* **Work request**
Once you find the line with "Task: Tick the I agree with Terms checkbox" in the entries below, return exactly every line from it through the line with "The width and".

Dataset records Block Start

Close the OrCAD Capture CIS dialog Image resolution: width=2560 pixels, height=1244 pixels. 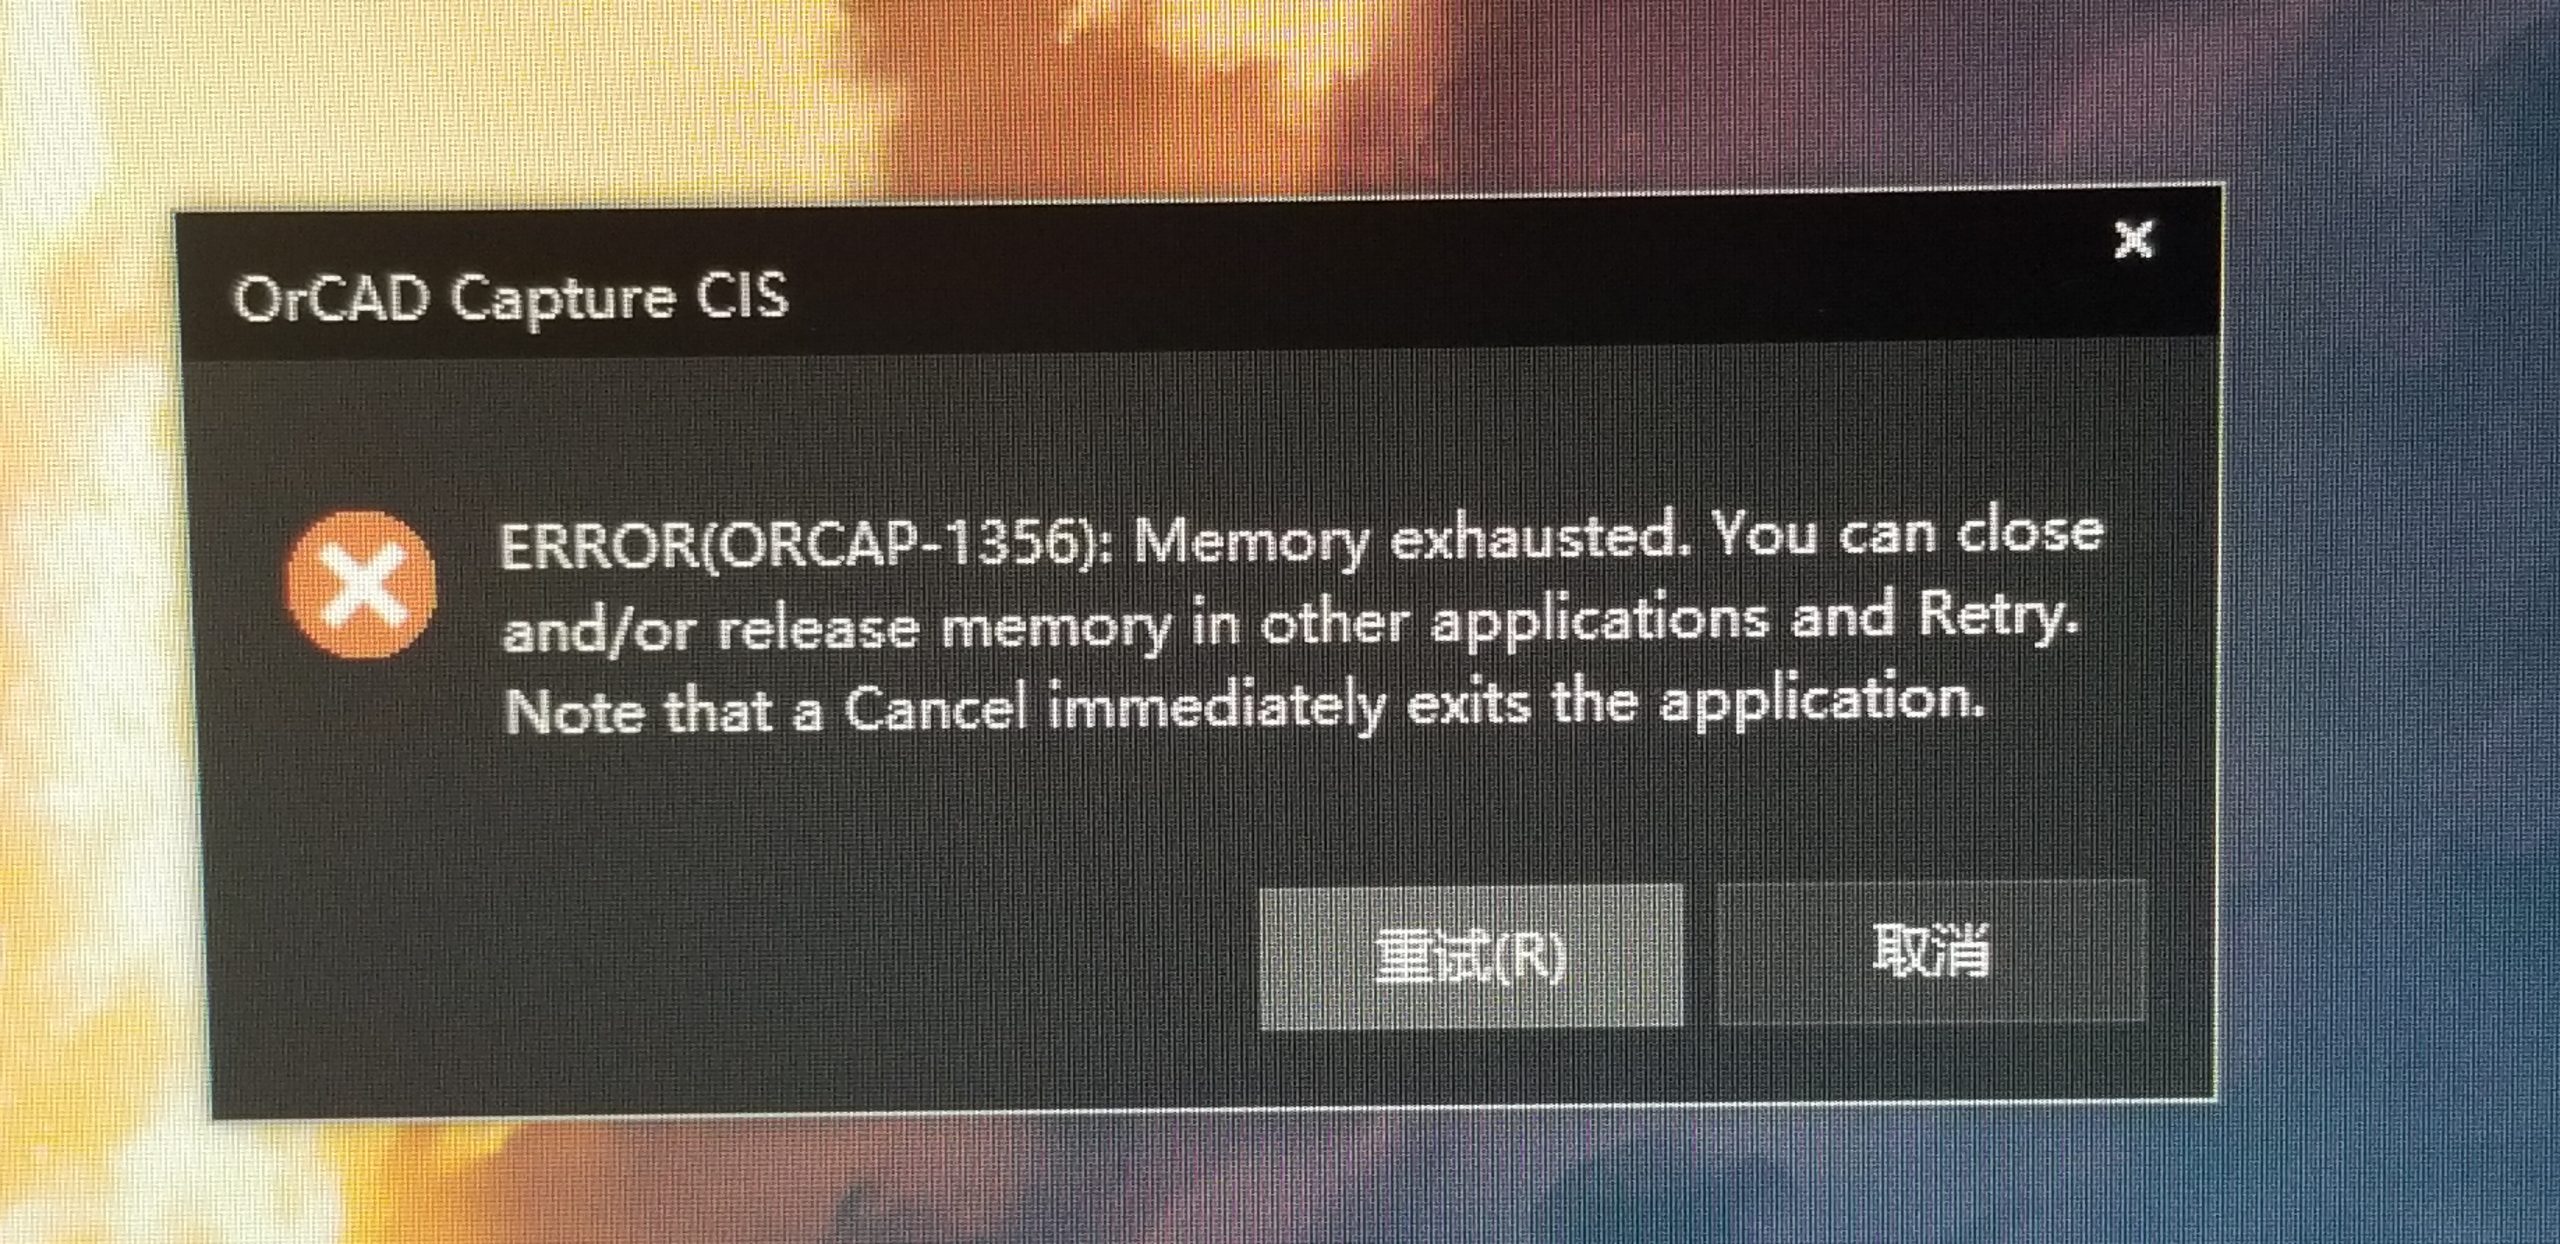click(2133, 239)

Dataset records Block End
Dataset records Block Start

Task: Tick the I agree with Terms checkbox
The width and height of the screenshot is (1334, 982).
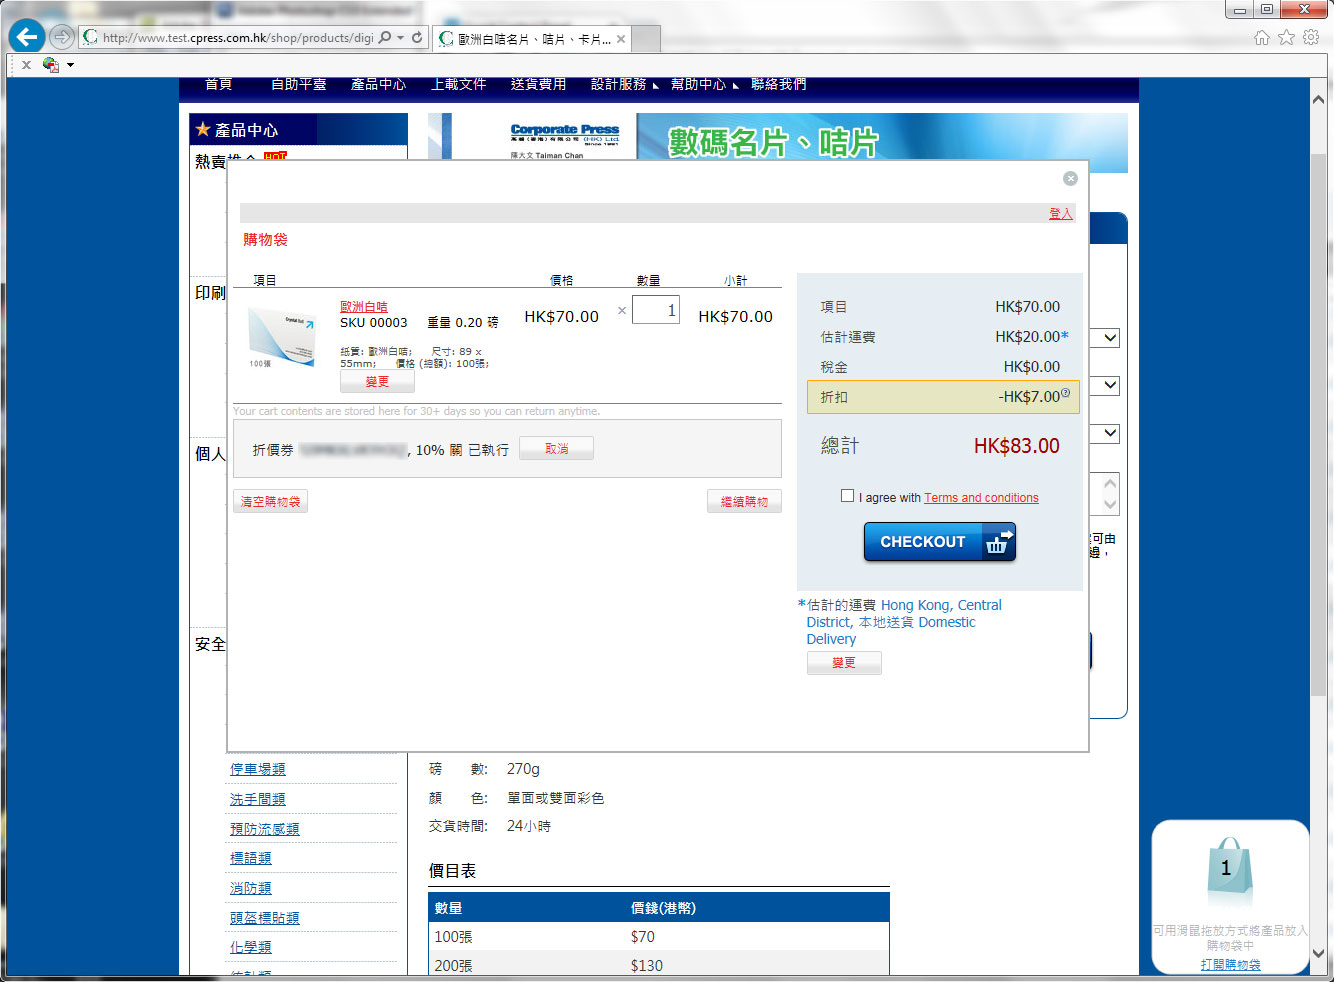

Dataset records Block End
Dataset records Block Start

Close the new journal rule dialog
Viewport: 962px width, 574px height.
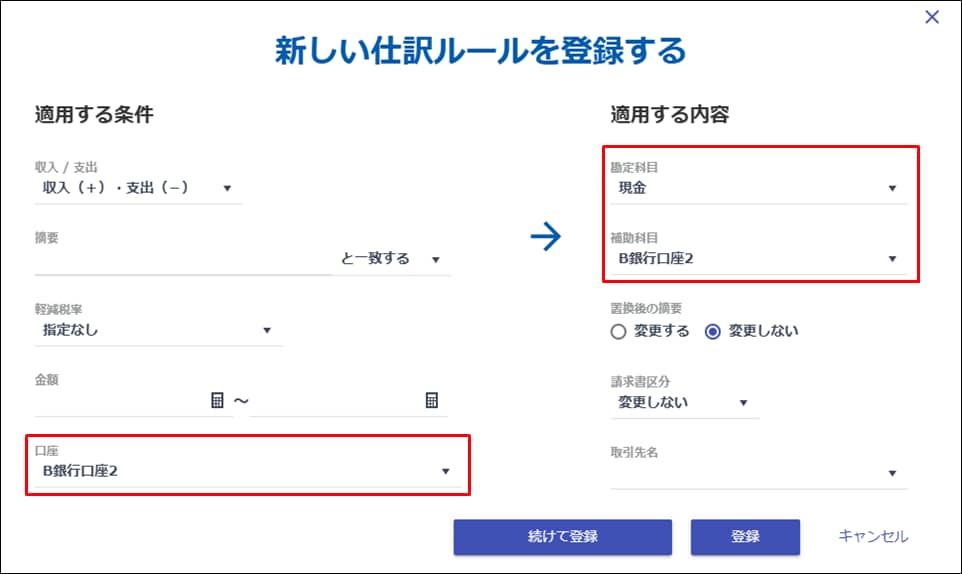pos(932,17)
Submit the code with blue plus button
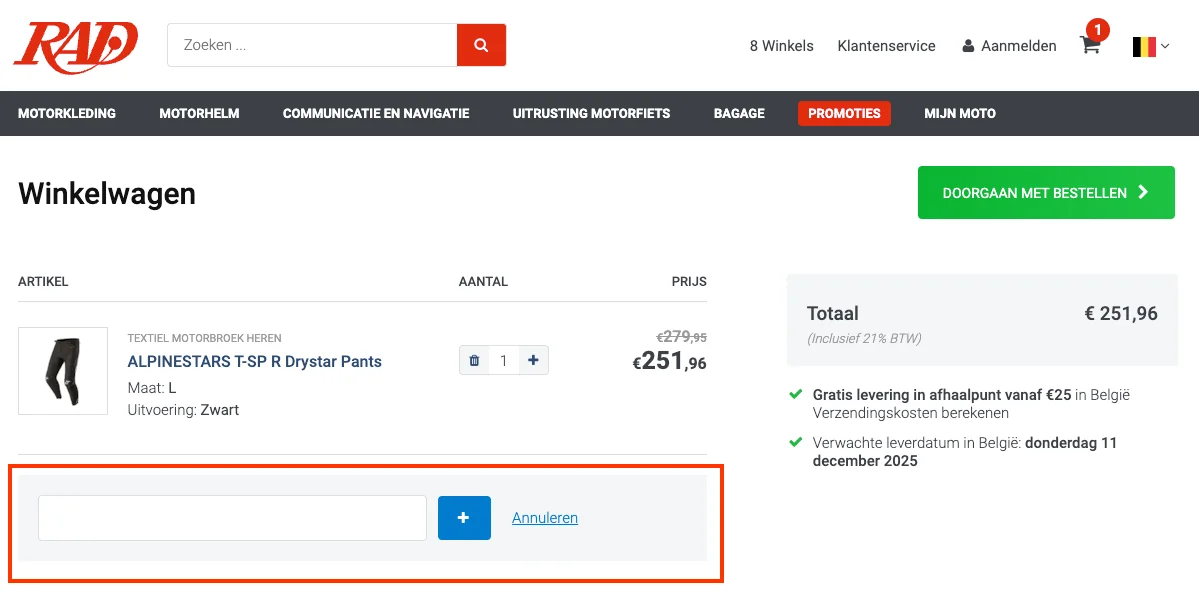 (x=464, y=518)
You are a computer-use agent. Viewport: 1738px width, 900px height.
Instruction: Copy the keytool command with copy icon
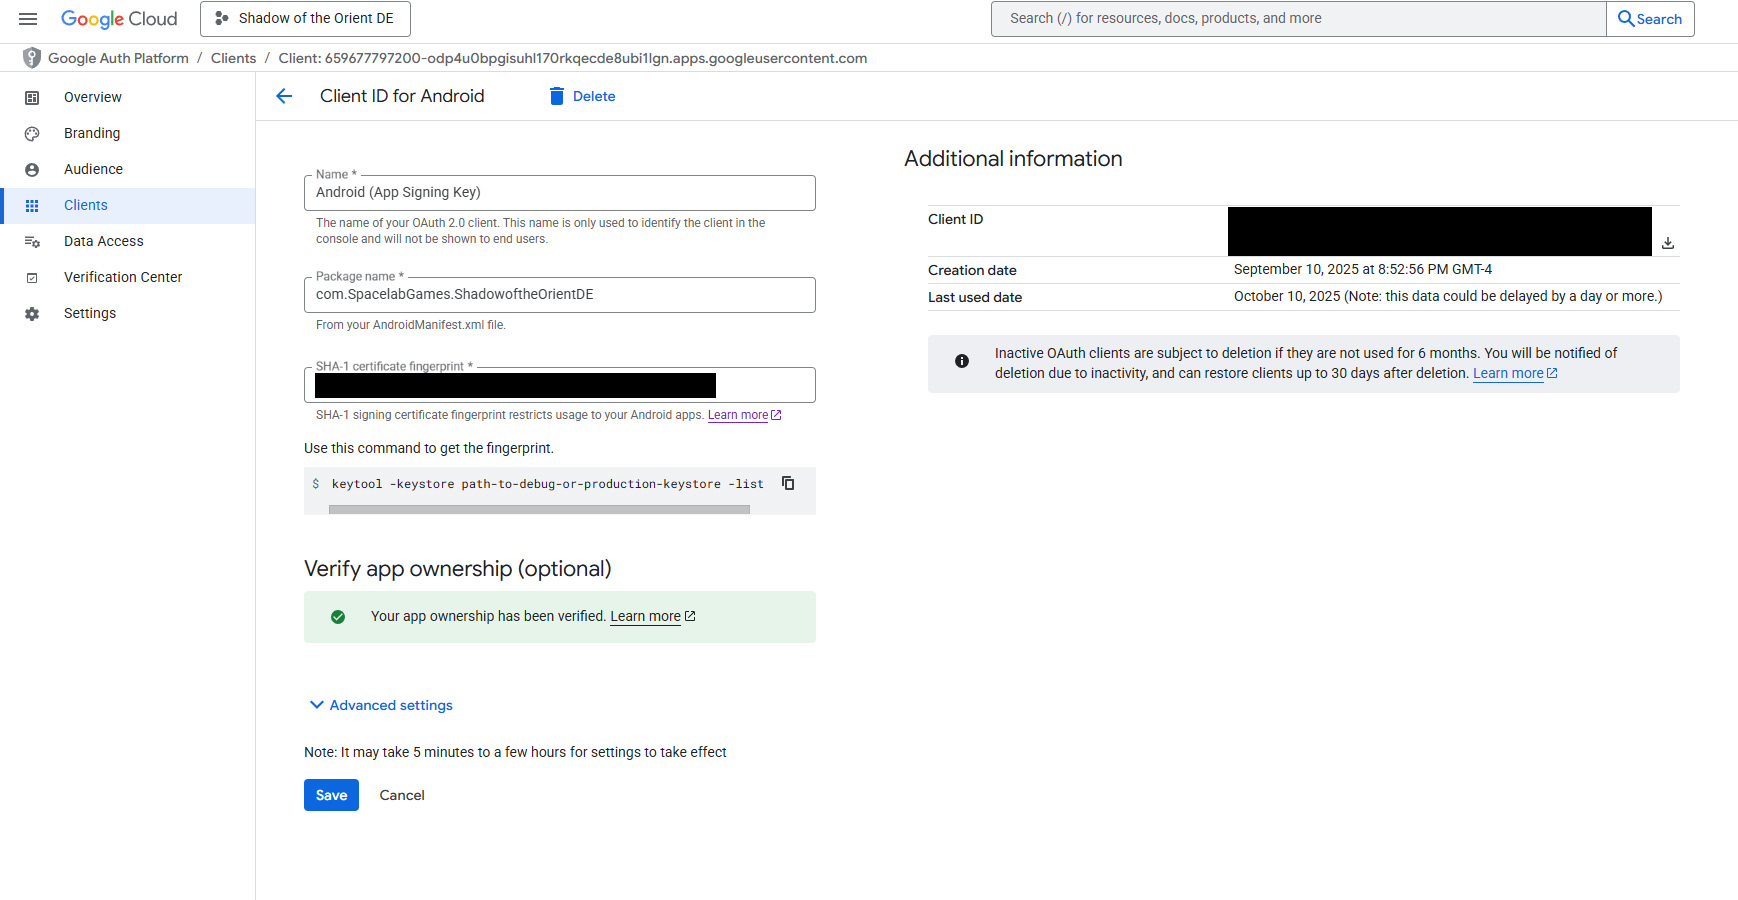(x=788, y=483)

Dataset records Block End

* **Task response**
Task: Tick the I agree with Terms checkbox
The width and height of the screenshot is (1334, 982).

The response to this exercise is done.